We only had a few miles to reach Rangeley, ME, and I wanted to get to the road since I was unsure how long the hitch would take. Rangeley was one of the Maine towns I liked. It was a quaint little tourist town than some other Maine towns and drew more visitors due to its location on a large lake. Unfortunately, we were slowed down by some root and rock maneuvering and even had a slight steep downhill with my all-time favorite, rock picking. Shockingly, we also encountered a single switchback, which had to have been an oversight by a novice trail maintainer that knew no better. The unknowing novice had been stopped before the trail could offer reasonable incline. I almost walked right off the trail, not expecting it to switch back up in the other direction.

We reached the Piazza shelter just before town and decided to stop and sign the register.   It was good to know the proximity of our fellow SOBOs and to announce our location. However, thoughts of Inchworm’s disappearance still made me a little uneasy. How could she disappear with no trace? The privy was a nice clean, well-kept lean-to, with plenty of tenting out front and even a few tent platforms. We sat for a minute, but the pull of a hot shower, and real food, was powerful.

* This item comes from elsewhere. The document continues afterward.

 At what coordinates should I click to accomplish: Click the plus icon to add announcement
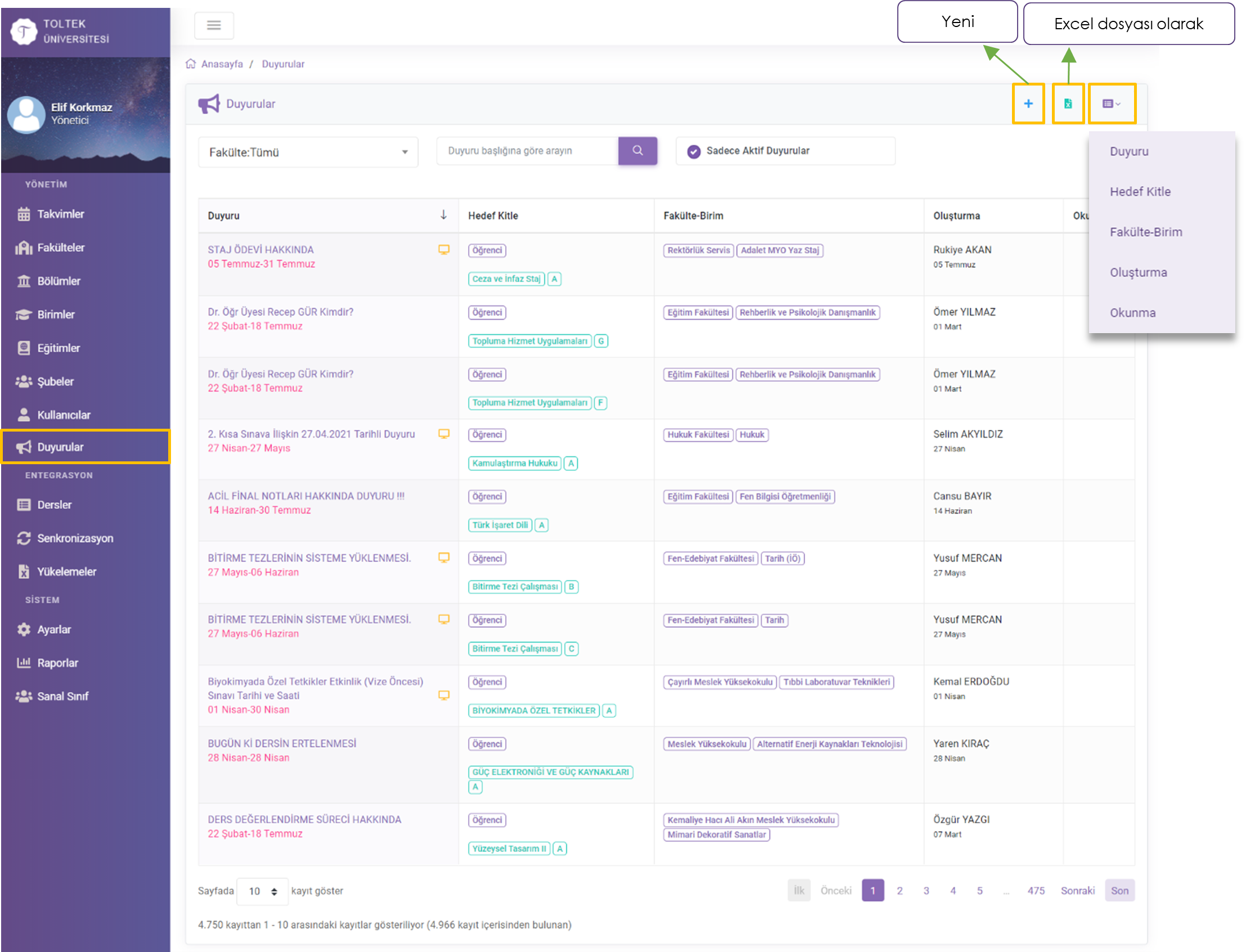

We ran into some hikers Sandman knew from his northbound leg (Lava Man, Patriot, etc.) and chatted for a minute before moving on. We also passed a few hikers out for section and day hikes. It was a beautiful day, clear and in the low seventies. I hated we would be in town for most of the day. Robin blue skies, low humidity, and cooler temperatures were not all that common recently, and I hated I would not be out hiking but instead EATING HOT FOOD and COLD, SWEET ICECREAM. HA!

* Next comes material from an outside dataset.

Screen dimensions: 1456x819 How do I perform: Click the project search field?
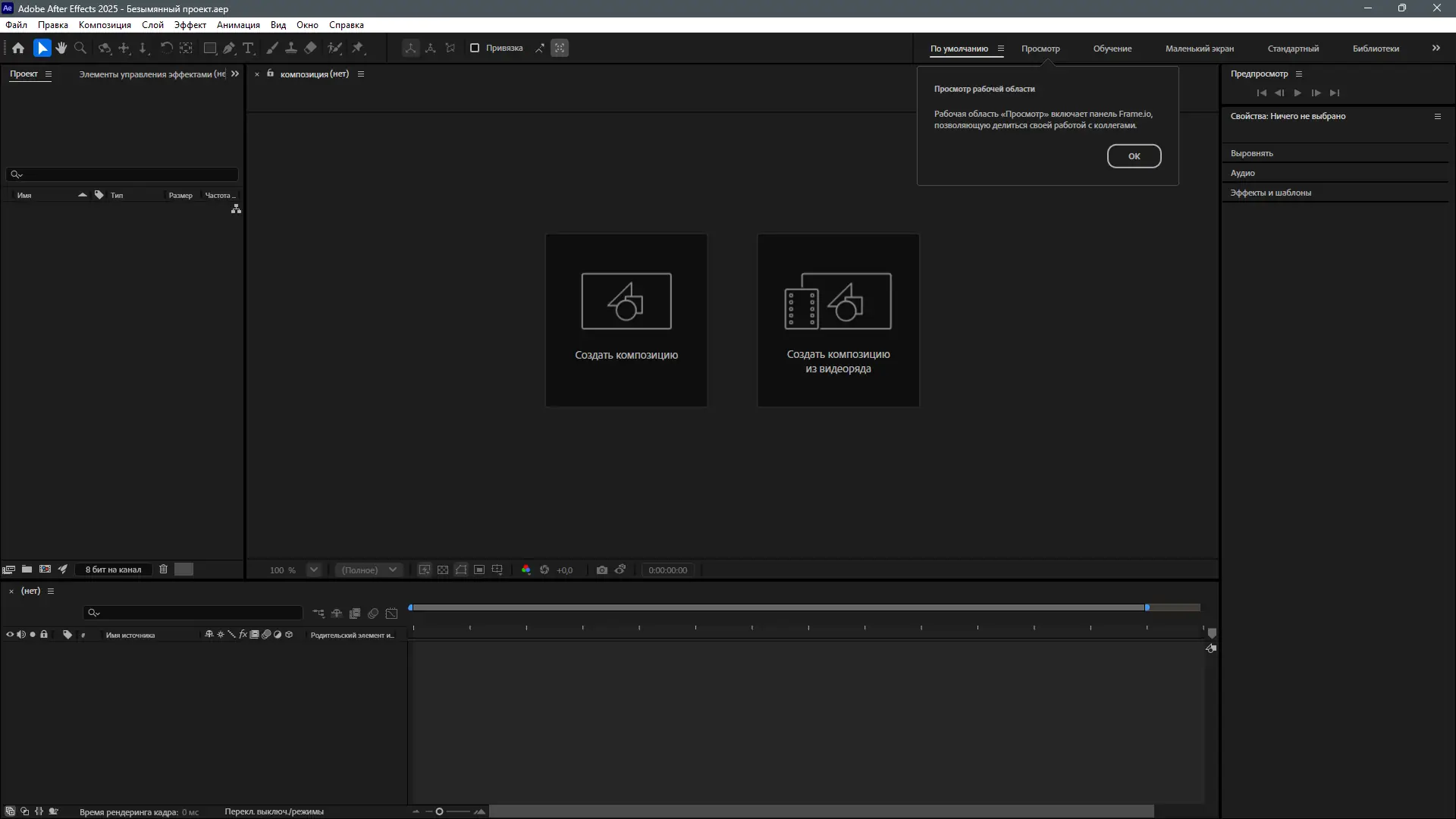pos(121,174)
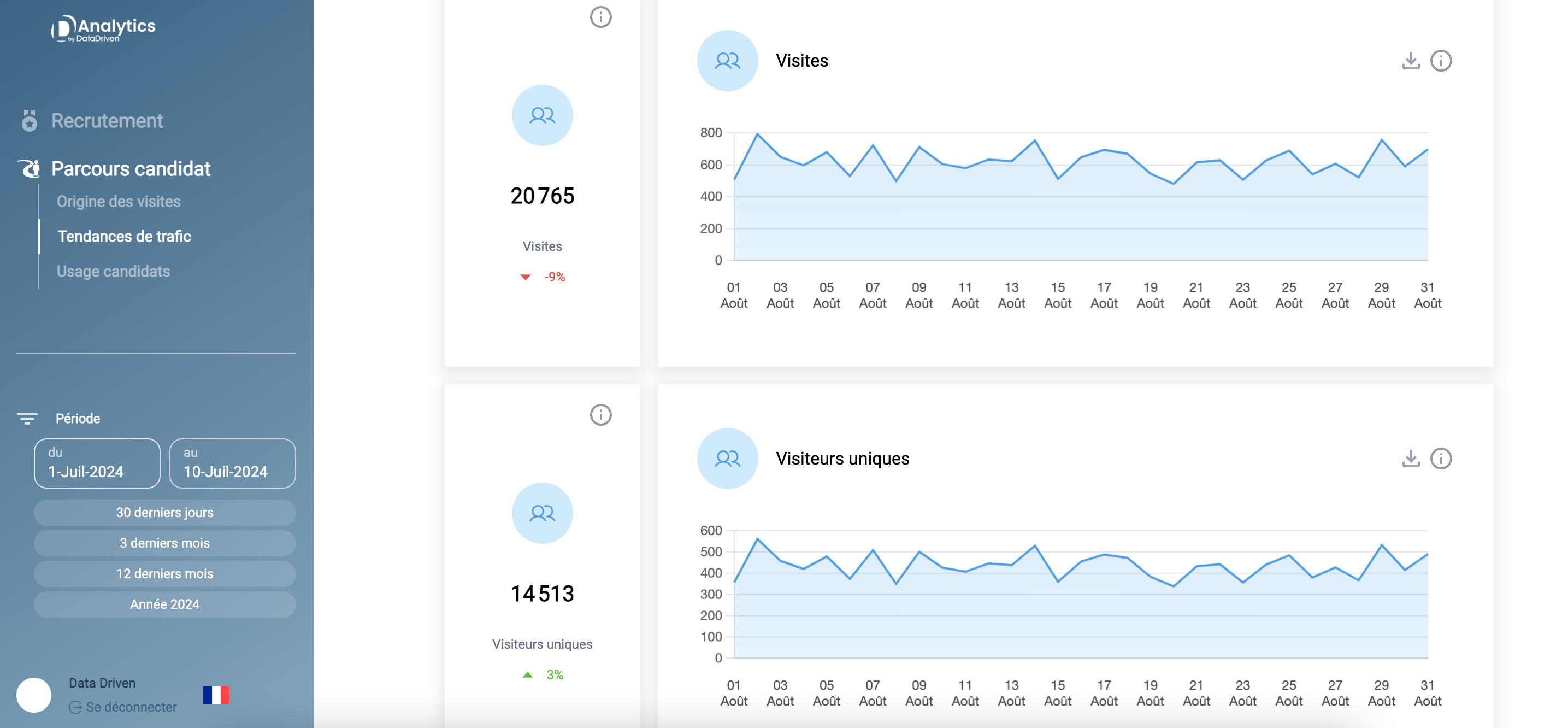
Task: Download the Visiteurs uniques chart
Action: coord(1410,459)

We finally reached the road and walked down it for about .3 of a mile, coming to a handwritten sign claiming this spot would be a better place to hitch. I looked up and down the road and saw zero cars and no more prominent spot for a car to pull over. I looked around the sign but saw nothing to indicate a motorist would be more inclined to stop at this point.   It was tranquil and very still in the woods around us. I think I had seen this movie – it was called “Hitchhiker,” or something like that. I moved on quickly, glancing back over my shoulder.

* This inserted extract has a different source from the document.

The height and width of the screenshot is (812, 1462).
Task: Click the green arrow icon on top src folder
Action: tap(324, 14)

There were no cars, but after about 15  minutes, I heard the sound of an engine and stuck out my thumb. I was excited as the first car we had seen stopped to give us a ride. The driver took us halfway to town. This was the first time I believe I have ever not been taken the entire way to town. Most drivers felt sorry for me and took me the rest of the way into town. If not for Sandman, I doubt I would have been taken the rest of the way.   As soon as we were dropped off, another truck saw us and stopped almost immediately, bringing us the rest of the way into Rangeley.   I’ve always found it very easy to get rides in Maine. People are willing to help and are familiar with thru-hikers.

Sandman and I were staying at two different places, so we parted ways, the driver dropping me at my hotel on the outskirts of town and taking Sandman into town, where he had a room on the lake. I immediately unpacked, showered, and headed out to begin my “town” chores. I liked to get everything done so I could relax the rest of the day and into the evening, doing nothing but propping up my legs, journaling, and going zombie on the mindless television pictures.

I walked up the road to the IGA to purchase the groceries I would need for the next section. I preferred to mail my packages but had decided to buy groceries as I went on this trip. I was naturally lazy, and this was a pain in the butt. I much preferred my dehydrated meals mailed to me in a box, waiting for me at a town Post Office or hotel. I sighed as I walked out of the grocery store, my hands full of bags. I always bought about three times more than I needed. I should probably eat before shopping.

I was 20 steps across the parking lot when a woman stopped and offered me a ride back to the hotel. I happily said yes, and hopped in her car. I only had about a mile to walk, but valueless miles were always to be avoided. No trail, no purpose. One day I will start a drone service that drops packages for hikers along the trail, including small shower bags, meals, clean clothes, etc.  Backpack – what backpack?!